Hobart High School is a coeducational secondary school with academy status, situated in the village of Loddon, near Norwich in Norfolk, England. It typically has around 850 pupils.

The school previously had specialist science college status before converting to academy status in February 2013.

==Description==
This is a small secondary school serving a wide area, accepting pupils from over 27 different primary schools. Before they became an academy in 2013 they already had a long tradition of successful Ofsted inspections.

==Academics==
Virtually all maintained schools and academies follow the National Curriculum, and are inspected by Ofsted on how well they succeed in delivering a 'broad and balanced curriculum'.

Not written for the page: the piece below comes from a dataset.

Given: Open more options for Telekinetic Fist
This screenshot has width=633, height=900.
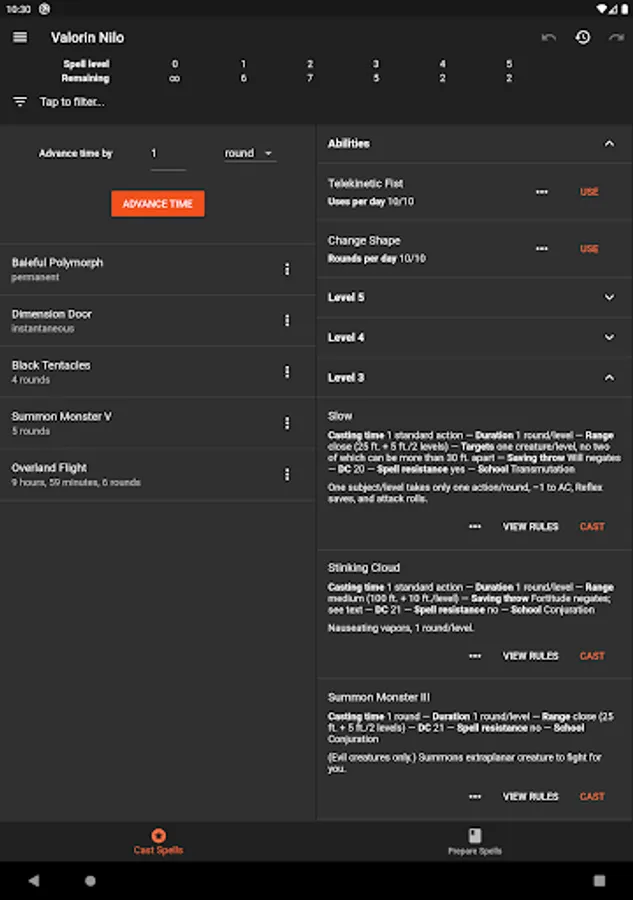Looking at the screenshot, I should 542,192.
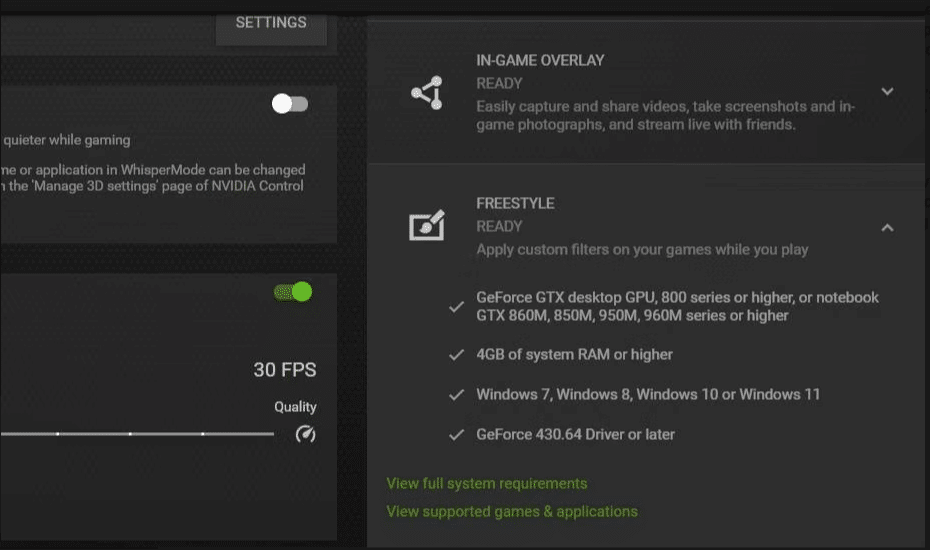Click the Quality speedometer gauge icon

[x=305, y=434]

The school operates a three-year, Key Stage 3 where all the core national curriculum subjects are taught. Year 7 and Year 8 study core subjects: English, Mathematics, Science. The following foundation subjects are offered: art, computing, technology, French, German, Spanish, geography and history, music and physical education.

For Key Stage 4, students start their GCSE studies at the beginning of Year 10. They follow a set of core courses: English Language, English Literature, Mathematics, Science all of which lead to a potential qualification. This core group of subjects is supported by four optional courses. Within the combination of subjects available students will have the chance to study for an English Baccalaureate qualification. Students must also attend PE and PSRE.